Hacker News new | ask | show | jobs
by oconnor663 2122 days ago
I'm going to shamelessly plug my own library here:

https://github.com/oconnor663/duct.rs

I wanted to solve the same problem, originally in Python (https://github.com/oconnor663/duct.py). It's surprisingly annoying to do pipelines and redirections, compared to how easy they are to do in the shell. Lots of libraries try to address this, but most of them seem do it by emulating shell syntax within the host language, using operator overloading or other magic like that. I think that's a limiting choice. (For example, can you use `cd` to change the working dir for the left half of a pipeline but not the right half? In Bash you would use a "subshell" for this.) Instead, I think it's sufficient to build an API out of regular objects with regular methods. The result doesn't look like shell code, but it's easier to reason about, and more consistent across different languages.

2 comments

It can be supported with internal APIs, even without macros: Cmds::from_cmd(Cmd(...).current_dir(..)) .pipe(Cmd(...).current_dir(...)) .run_cmd(...)

As you can see, it is very verbose and that's why I choose to hide the lower APIs at this moment.

I like your approach more than duct.rs :)
‘cd’ is a shell builtin so you couldn’t use ‘cd’ in any of these solutions unless they then spawn a shell instance...and that worries me if you are because then you really might as well just have a separate .sh file and launch that instead (at least that is more auditable with tools like Shellcheck than any inlined code would be).
As I read the parent comment, the broad context is turning "shell-like behavior" into rust code, and the comment is choosing to talk about that projection by focusing on elements in the source and assuming that it's understood that they're really talking about the resulting image. You can't use the shell's cd, but you can call chdir and set the working directory - and hopefully you can do that for only part of your pipeline.

If they were in fact describing implementation, then I mostly agree - it's likely better to write shell directly than generate it, at least short of treating it seriously as a compilation target.

The problem is you can’t have two different threads operating in different working directories. One “cd” would overwrite another. You could have different processes but then you’re now recreating a shell, in which case you might as well just write it in Bash (for example).
On the one hand, on Linux with the clone system call, you actually can have a "thread" that shares memory, file descriptor table, etc, but not working directory (or chroot):

        If  CLONE_FS  is  not  set,  the  child  process  works on a copy of
        the filesystem information of the calling process at the time of the
        clone() call.  Calls to chroot(2), chdir(2), or umask(2) performed later
        by one of the processes do not affect the other process.
On the other hand: what you say is true of posix threads, code built atop clone is unlikely to be portable, etc, etc.

More generally, it's very much the case that the process-global nature of the working directory makes some things tricky.

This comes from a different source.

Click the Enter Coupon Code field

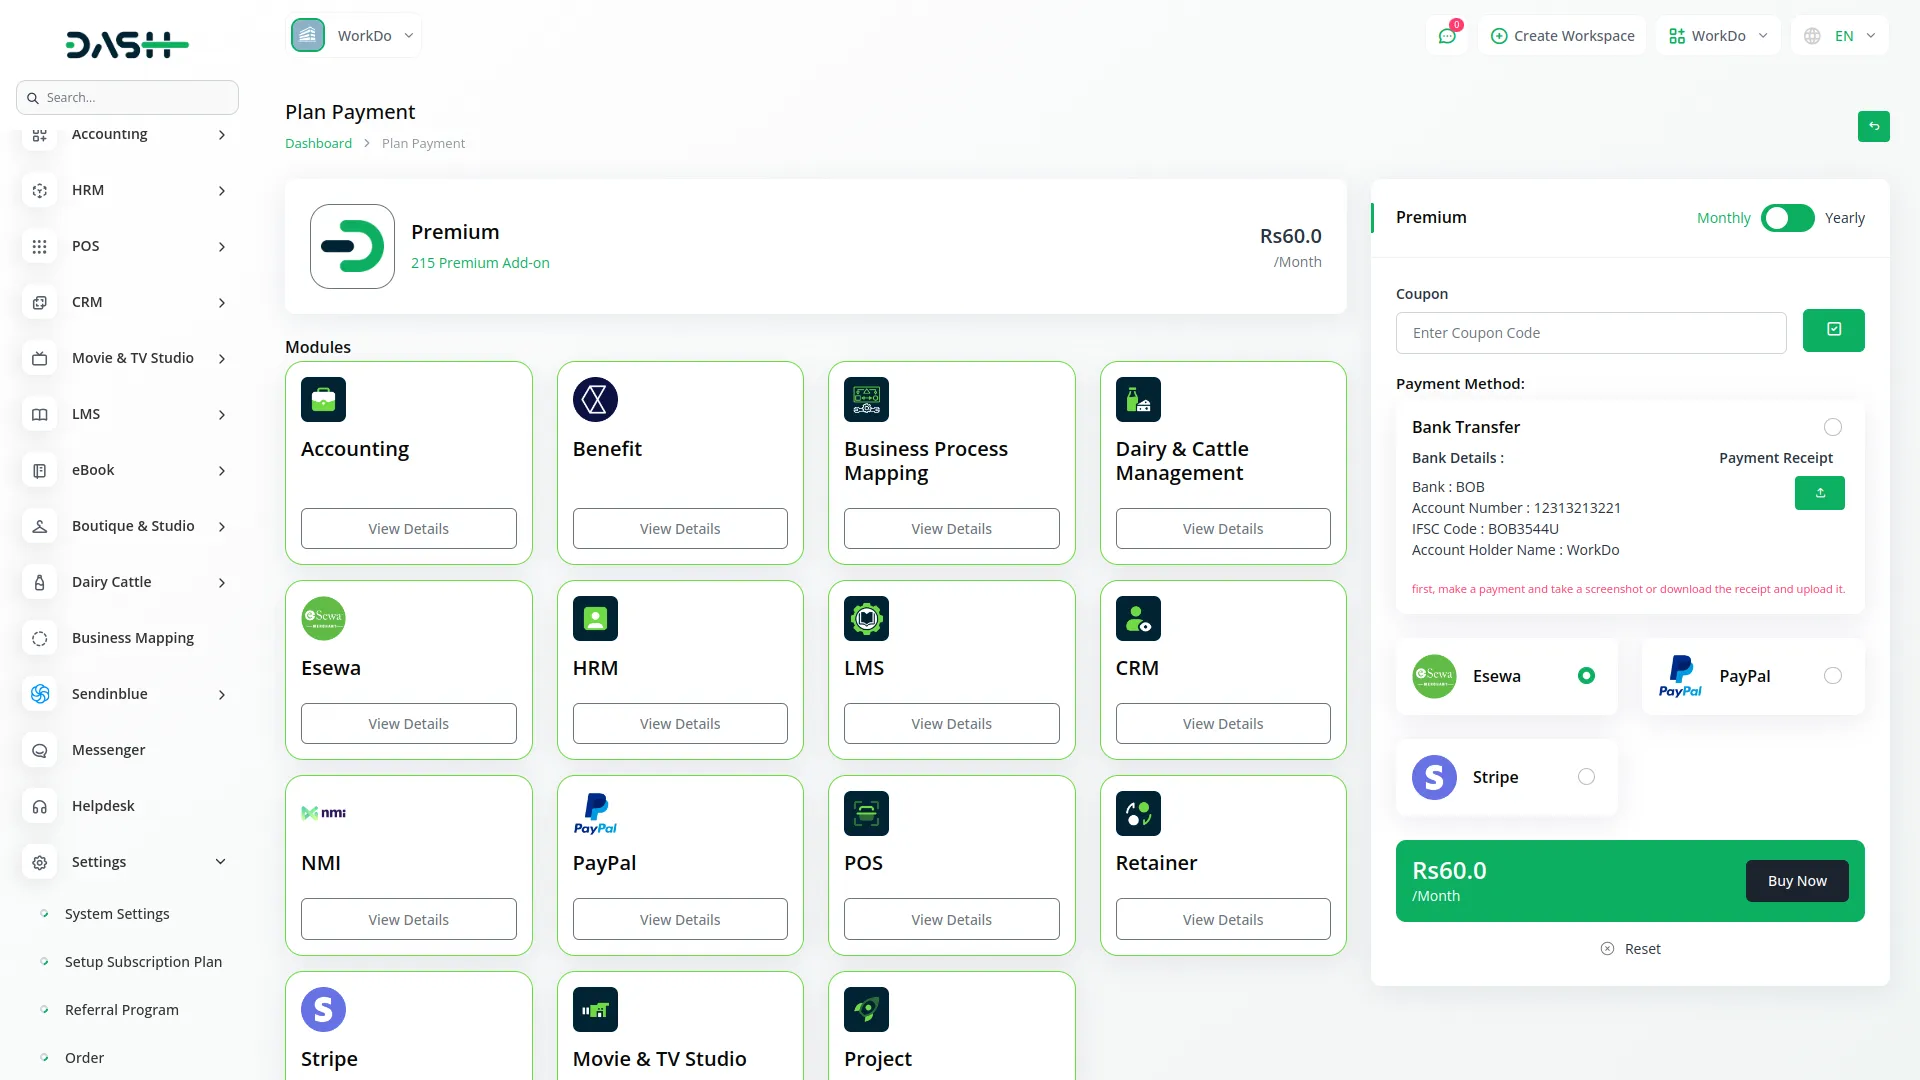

On the other hand, there are ways around that.

If the only pieces that need to reference the working directory are processes you're spawning, the answer is simple - carry a description of the intended working directory through your computation, and actually chdir between the fork and the exec.

If the only pieces that need to reference the working directory are things you will be writing as a part of the current project, you can use "at variants" (openat, fstatat, unlinkat, etc).

You can stitch these two together as needed.

What's awkward is if you need to use library code that references the current working directory and does not use "at variants". In that case, you could play some awkward game with a mutex, setting the cwd only for the duration of individual operations and restoring it afterward (although that does require knowing when these operations may be performed).

Or you could fork your process along the lines you need to draw. Splitting your view of memory raises questions of IPC. In particular, if you want to pass language-specified data structures that gets complicated - particularly if they may contain references. If you can get away with treating everything as passing streams of bytes over actual pipes, it's pretty straightforward. To my mind, this is probably most of what's meant by "shell-script like", and while you're recreating part of a shell, it's actually not very much of a shell, it should be well contained in the library, and you have room for a much better story around things like error handling. I don't have a sense of whether any of the particular libraries discussed here are actually addressing exactly this issue or whether they actually do a good job of any of it.